### TEXT EXTRACT
-- -- --

Talebi Fard shows all of the elements including the UPF performing the functions recited in the claim, as well as the static filtering entry, as discussed above. Talebi Fard does not specifically show wherein the Static Filtering Entry is an information form defined by 802.11Q. Also, Talebi Fard does not specifically show that the UPF is embodied as a network-side time-sensitive networking translator (NW- TT) and an NW-TT port.
However, the above-mentioned claim limitations are well-established in the art as evidenced by Qiao and Varga.
First, Qiao shows wherein the Static Filtering Entry is an information form defined by 802.11Q (Par. 0084; An SMF may provide, to a UPF, traffic filters based on the Ethernet frame structure. A packet filter set may support packet filtering (e.g., for an Ethernet PDU session type) based on one or more of: source MAC address and/or destination MAC address; Ethertype (e.g., such as set forth by IEEE 802.3); customer-virtual Local Area Network (VLAN) tag (C-TAG) and/or service-VLAN tag (S-TAG) VLAN identifier (VID) fields (e.g., such as set forth in IEEE 802.1Q); C-TAG and/or S-TAG priority code point (PCP) and/or drop eligibility indicator (DEI) fields (e.g., such as set forth in IEEE 802.1Q); and/or IP packet filter set.).
In view of the above, having the system of Talebi Fard, then given the well-established teaching of Qiao, it would have been obvious before the effective filing date of the claimed invention to modify the system of Talebi Fard as taught by Qiao, in order to provide motivation to set up redundancy and therefore, also increases transmission reliability (Par. 0021, 0026 of Qiao).
Second, Varga shows a UPF embodied as a network-side time-sensitive networking translator (NW- TT) and an NW-TT port (Figure 2; Par. 0022-0023, 0026, 0030; a User Plane Function (UPF) 168, shown combined with the UPF-TSN Translator (UP-TT) 180 including ingress and egress ports used for forwarding traffic. Further, it is submitted, the UP-TT 180 implemented under 802.1Q.).
In view of the above, having the system of Talebi Fard, then given the well-established teaching of Varga, it would have been obvious before the effective filing date of the claimed invention to modify the system of Talebi Fard as taught by Varga, in order to provide motivation for optimizing RAN communications by meeting latency and reliability requirements (Par. 0026 of Varga).

-- -- --

### PROVIDED MATERIAL
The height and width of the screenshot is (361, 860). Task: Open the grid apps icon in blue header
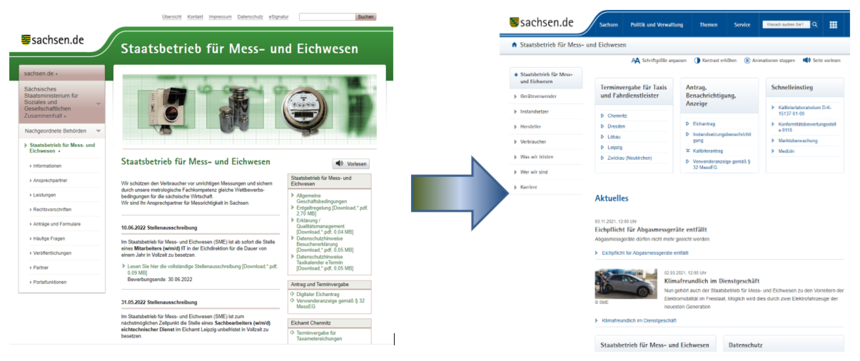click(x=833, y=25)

-- -- --

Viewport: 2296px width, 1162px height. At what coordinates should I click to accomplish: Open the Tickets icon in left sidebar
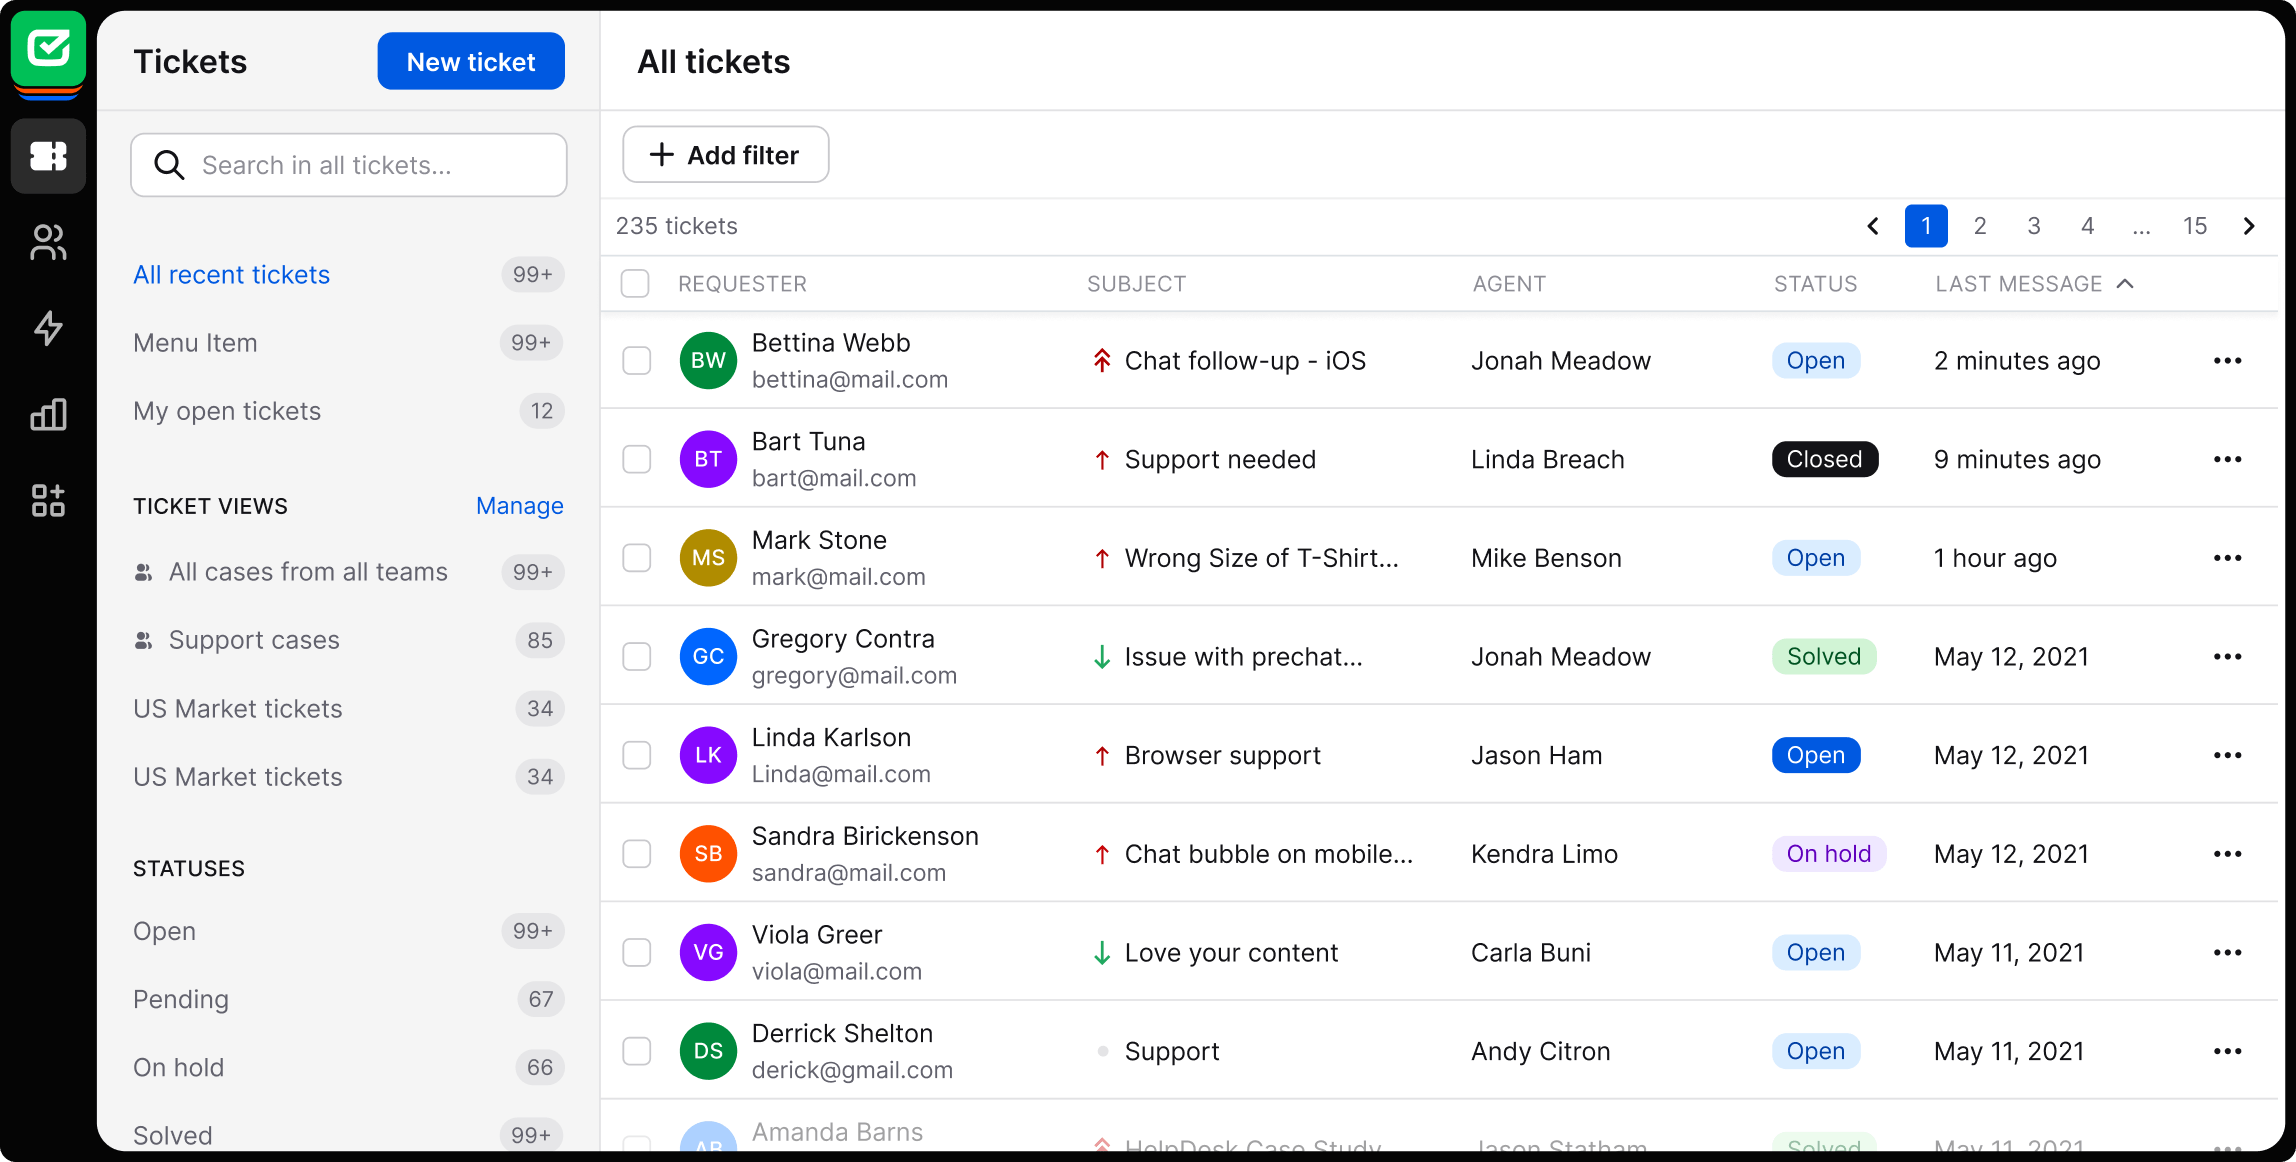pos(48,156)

-- -- --

### REQUIREMENT
The obviousness rejection text above gives, from Qiao, a list of bases on which a packet filter set may support packet filtering. List every basis it names.

### WRITTEN RESPONSE
- Source MAC address and/or destination MAC address
- Ethertype (e.g., such as set forth by IEEE 802.3)
- Customer-virtual Local Area Network (VLAN) tag (C-TAG) and/or service-VLAN tag (S-TAG) VLAN identifier (VID) fields (e.g., such as set forth in IEEE 802.1Q)
- C-TAG and/or S-TAG priority code point (PCP) and/or drop eligibility indicator (DEI) fields (e.g., such as set forth in IEEE 802.1Q)
- IP packet filter set